足元に落ちている魔石を拾ってみると、その魔石の見た目は普段の魔物からドロップする魔石と違いが無い。だが、魔石から感じる力にどこか違和感がある。試しに自信の能力で分解してみると、ごく僅かにだが闇属性の魔力を感じた。
「これは...」
さらに、魔石に含まれている魔力は単なる属性が付与された魔力という訳でもなく、その魔力自体に個人を指し示す情報が含まれていた。つまり、周囲に漂う自然な魔力を吸収したという訳ではなく、何らかの目的を持って魔物に闇魔法をかけた人物が居るということだ。その人物と魔物の大量発生の関係性は不明だが、魔物の大量発生と関わっていてもおかしくはない。

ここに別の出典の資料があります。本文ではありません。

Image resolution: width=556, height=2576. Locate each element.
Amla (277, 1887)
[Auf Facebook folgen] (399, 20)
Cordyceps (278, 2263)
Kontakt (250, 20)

「さらに面倒な事態に発展する予感がするな...。ああ、ゆったりライフを送りたい(白目)」
文句を言いつつ、素早く魔物を倒してドロップした魔石を拾い集めた結果、200個くらいの数になった。持って移動するのも面倒なので、近くの結界の内側に投げ捨てて魔石の小山を築いておいた。後で1カ所に集めるとき、自分に文句を言うんだろうなぁ。
何はともあれ魔物ポコすフェーズは終了だ。魔力タンクの場所に帰るか。
踵を返しながら魔力で探知を行った。返ってきた反応からして、魔物を一掃した場所の外から魔物が押し寄せてきているようだ。
「これ無限魔物ポコり編突入した?そういえば前もこんなことあったなぁ...」
遠い目をしつつ、結界維持のために魔力タンクの元へと向かうのであった。